Let me first say that I think VAR worked exactly how it was designed to in this game and that all three of the “big” calls were effectively right. The video of the possible handball on Nick Hagglund was inconclusive at best and the referees absolutely made the right call when they determined Hagglund’s tackle of Ruidíaz was DOGSO. I even think they were correct in overturning Yeimar’s goal because he absolutely connected with Yerson Masquera’s head during the buildup.

The only thing annoying about that last one is I don’t think Yeimar actually needed to do that in order to gain an advantage. Masquera is very clearly trying to cut Yeimar off from going near post, which is why he cuts in front. But if Yeimar had used a less physical method to cut to the far post, he’d probably have been just as open. Either way, it was a great ball from Morris…

Going back to the Club World Cup

Yes, you read that right: The Sounders have already qualified for the 2025 Club World Cup. Concacaf made the news official on Tuesday, shortly after FIFA unveiled the qualification process for what is planned to be the first of a new quadrennial format that features a whopping 32 teams.
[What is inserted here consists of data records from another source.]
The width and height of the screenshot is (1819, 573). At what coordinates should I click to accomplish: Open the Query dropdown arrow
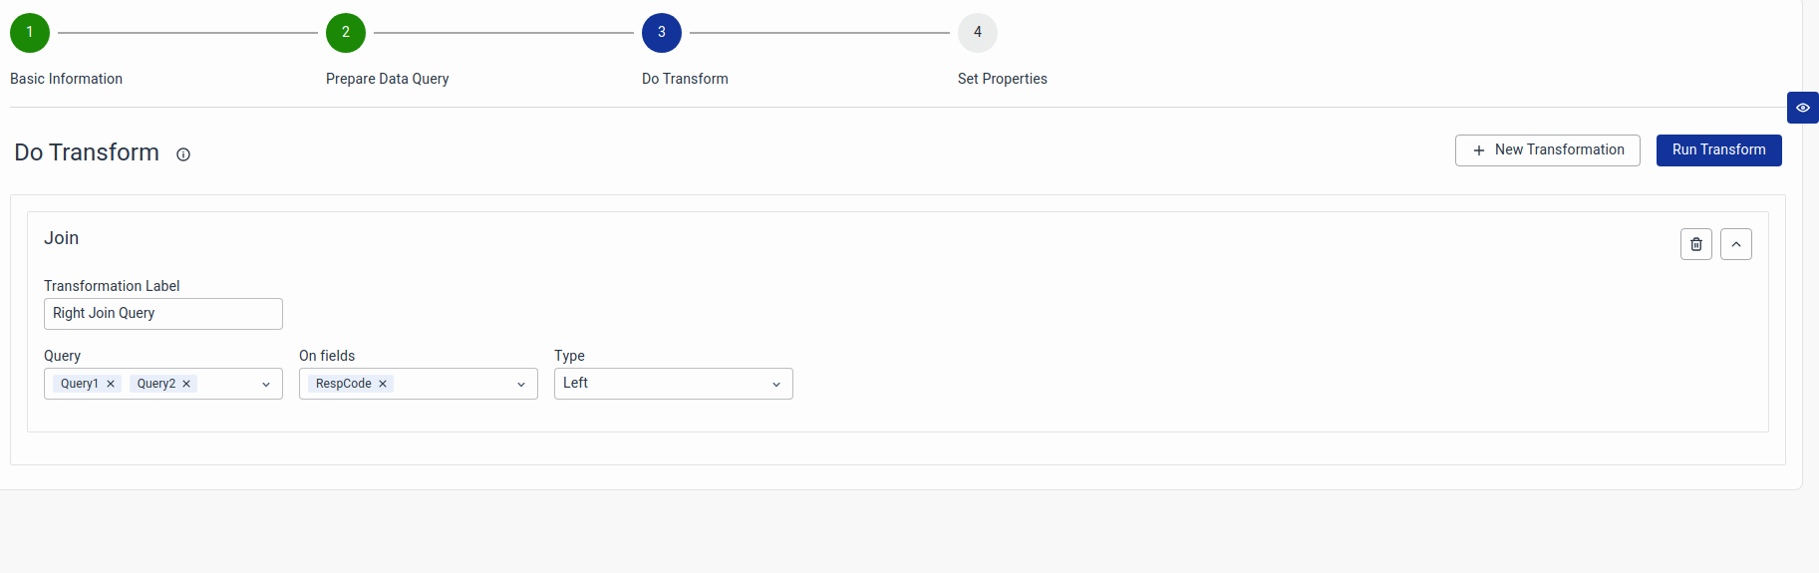pyautogui.click(x=266, y=385)
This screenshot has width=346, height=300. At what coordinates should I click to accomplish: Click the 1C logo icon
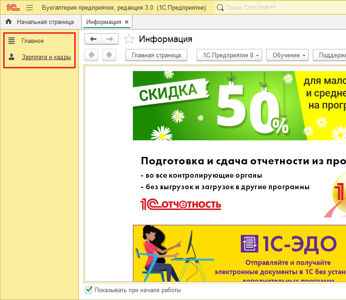(12, 7)
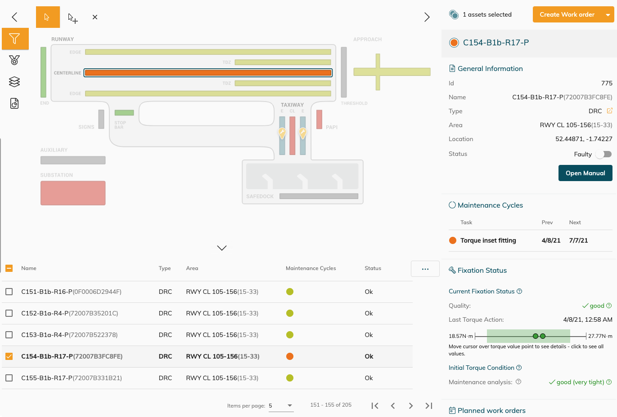
Task: Click the highlighted orange centerline bar
Action: (x=208, y=73)
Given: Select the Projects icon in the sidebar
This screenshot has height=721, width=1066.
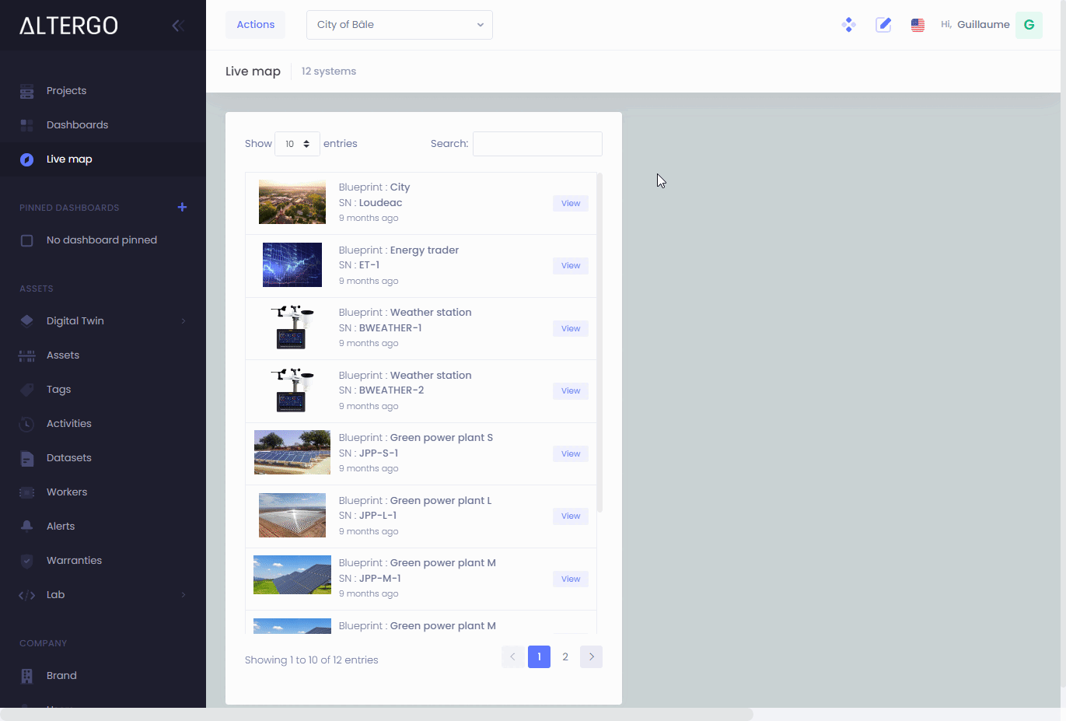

Those teams mostly qualify through their respective champions leagues with the winners from 2021-24 earning automatic spots.

The Sounders, as you may remember, won the 2022 edition of the CCL and now get a second shot at this tournament.

Unlike the Club World Cup in which they just played that felt like a preseason tournament, this one will apparently have all the trappings of a proper competition. The expectation is that there will be eight groups of four teams and one or two teams will advance from each group and then go onto the knockout stage. There’s probably going to be 6-8 representatives from Europe in this thing and that means the Sounders will likely have at least one world power in that group.

They’ve already said this tournament will be held during the June-July international window and my hope is that it runs concurrently with Leagues Cup, with the Sounders and any other MLS or Liga MX team simply being excused.

It also seems like there’s a pretty decent chance that this new Club World Cup is used as a sort of dry run for the 2026 World Cup, maybe even concentrating it in an area with several host cities. I’d like to humbly suggest just staging the entire thing on the West Coast with Vancouver, the Bay Area, Los Angeles, Guadalajara and, say, Seattle hosting games.